GA is a granulomatous disease characterized by multiple erythematous, annular plaques with histopathological features of necrobiosis and granuloma formation. [2] The etiology of GA is unknown. Mild trauma in form of insect bite, tuberculosis test, or phototherapy is considered a possible triggering factor. Certain viral infections like Epstein Barr, Herpes zoster, and HIV are linked to etiology. Familial cases are also reported. [3] Few drugs have been implicated like gold and allopurinol. It is occasionally symptomatic with variable pruritus and resolves spontaneously. Association with diabetes mellitus is controversial. [4] Reports have suggested an association of GGA with autoimmune thyroiditis and lipid profile abnormalities. [4] GA may represent a paraneoplastic response to certain malignancy like lymphoma. Tendency of GA to remit spontaneously complicates accurate assessment of efficacy of treatment. Various treatment modalities that have been tried include topical steroids, cryosurgery, phototherapy, dapsone, retinoids, cyclosporine, chlorambucil, antimalarials, niacinamide, vitamin E, pentoxifylline, infliximab, topical imiquimod, and calcineurin inhibitors. [5]

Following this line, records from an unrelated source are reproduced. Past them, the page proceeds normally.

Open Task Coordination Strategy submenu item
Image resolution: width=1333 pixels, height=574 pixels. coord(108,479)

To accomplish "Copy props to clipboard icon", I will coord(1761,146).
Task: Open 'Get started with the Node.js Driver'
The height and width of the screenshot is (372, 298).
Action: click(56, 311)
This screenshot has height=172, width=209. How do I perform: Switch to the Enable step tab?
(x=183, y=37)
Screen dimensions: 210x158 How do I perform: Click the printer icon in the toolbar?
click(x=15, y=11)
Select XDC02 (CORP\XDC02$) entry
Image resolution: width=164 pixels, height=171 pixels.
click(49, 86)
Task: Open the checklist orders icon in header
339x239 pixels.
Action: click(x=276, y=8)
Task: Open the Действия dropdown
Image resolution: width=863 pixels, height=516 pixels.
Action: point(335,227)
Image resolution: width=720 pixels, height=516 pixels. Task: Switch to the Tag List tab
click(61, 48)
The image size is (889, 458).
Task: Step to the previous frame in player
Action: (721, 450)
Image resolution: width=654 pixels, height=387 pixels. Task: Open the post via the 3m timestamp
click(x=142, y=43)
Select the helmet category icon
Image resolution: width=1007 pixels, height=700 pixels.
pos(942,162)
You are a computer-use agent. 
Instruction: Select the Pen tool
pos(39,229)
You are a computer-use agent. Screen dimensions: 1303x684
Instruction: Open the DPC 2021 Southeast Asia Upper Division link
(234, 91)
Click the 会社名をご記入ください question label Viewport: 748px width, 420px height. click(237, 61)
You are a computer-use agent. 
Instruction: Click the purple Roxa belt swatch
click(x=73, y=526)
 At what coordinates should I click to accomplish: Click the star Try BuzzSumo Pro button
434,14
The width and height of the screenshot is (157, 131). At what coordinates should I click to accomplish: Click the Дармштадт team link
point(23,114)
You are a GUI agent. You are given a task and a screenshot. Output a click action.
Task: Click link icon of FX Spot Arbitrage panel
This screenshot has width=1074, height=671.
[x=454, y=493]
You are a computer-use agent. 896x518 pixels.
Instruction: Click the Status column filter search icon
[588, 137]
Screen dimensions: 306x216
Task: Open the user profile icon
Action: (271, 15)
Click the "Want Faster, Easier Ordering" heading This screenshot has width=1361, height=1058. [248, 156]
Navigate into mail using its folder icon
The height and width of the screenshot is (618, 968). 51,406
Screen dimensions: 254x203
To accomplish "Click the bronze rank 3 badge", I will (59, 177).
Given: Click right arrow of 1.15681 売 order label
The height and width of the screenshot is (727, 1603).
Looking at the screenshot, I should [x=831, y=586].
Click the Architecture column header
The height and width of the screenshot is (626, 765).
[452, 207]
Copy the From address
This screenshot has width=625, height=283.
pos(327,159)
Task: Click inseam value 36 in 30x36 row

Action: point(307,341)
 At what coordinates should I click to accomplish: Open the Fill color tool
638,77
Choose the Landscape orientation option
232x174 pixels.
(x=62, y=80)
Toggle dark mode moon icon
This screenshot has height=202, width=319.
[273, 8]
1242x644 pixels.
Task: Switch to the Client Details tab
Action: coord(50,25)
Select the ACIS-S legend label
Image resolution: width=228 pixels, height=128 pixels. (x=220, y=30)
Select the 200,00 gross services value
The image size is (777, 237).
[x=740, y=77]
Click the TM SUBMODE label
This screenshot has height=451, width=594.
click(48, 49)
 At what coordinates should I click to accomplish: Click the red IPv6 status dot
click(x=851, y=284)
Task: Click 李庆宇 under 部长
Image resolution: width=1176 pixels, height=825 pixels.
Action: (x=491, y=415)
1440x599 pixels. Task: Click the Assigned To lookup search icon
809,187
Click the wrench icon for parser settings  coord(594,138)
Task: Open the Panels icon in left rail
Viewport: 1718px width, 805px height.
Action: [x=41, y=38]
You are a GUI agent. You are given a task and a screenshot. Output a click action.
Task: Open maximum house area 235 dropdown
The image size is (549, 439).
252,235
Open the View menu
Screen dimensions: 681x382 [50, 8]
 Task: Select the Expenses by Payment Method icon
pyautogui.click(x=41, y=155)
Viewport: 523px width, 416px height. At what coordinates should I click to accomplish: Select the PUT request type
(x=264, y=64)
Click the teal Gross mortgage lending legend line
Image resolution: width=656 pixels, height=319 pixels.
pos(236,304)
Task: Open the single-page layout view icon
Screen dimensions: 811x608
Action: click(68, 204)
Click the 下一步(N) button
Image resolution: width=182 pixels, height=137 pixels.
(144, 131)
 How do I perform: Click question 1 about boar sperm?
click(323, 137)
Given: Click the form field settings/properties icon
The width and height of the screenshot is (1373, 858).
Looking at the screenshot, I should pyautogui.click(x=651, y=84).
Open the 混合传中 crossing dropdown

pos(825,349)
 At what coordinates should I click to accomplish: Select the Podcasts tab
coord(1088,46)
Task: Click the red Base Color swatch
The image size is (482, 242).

Isolated papular morphology of GA in the absence of the typical plaques is a rare presentation and often misleads the physician. Therefore, the diagnosis of papular GA must be considered in such a presentation and confirmed by histopathological examination as it has distinctive histopathological picture of necrobiosis, granuloma formation and mucin deposition.

References

1Prendiville SJ. Granuloma annulare. In: Fitzpatrick TB, Wolff K, Goldsmith AL, Gilchrest AB, Paller SA, Leffell JD, editors. Dermtology in General Medicine. 7 th ed. New York, NY: Mc-Graw-Hill; 2008. p. 369-72.
2Ko CJ, Glusac EJ, Shapiro PE. Noninfectious granulomas. In: Elder DE, Elenitsas R, Johnson BL, Murphy GF, editors. Lever's Histopathology of the skin. 10 th ed. Philadelphia: Lippincott Williams and Williams; 2009. p. 361-3.
3Friedman SJ, Winkelmann RK. Familial granuloma annulare. Report of two cases and review of the literature. J Am Acad Dermatol 1987;16:600-5.
4Goucha S, Khaled A, Kharfi M, Fazaa B, Zermani R, Ben Jilani S, et al. Granuloma annulare. G Ital Dermatol Venereol 2008;143:359-63.
5Peggy R. Diagnosis and management of granuloma annulare. Am Fam Physician 2006;74:1729-34.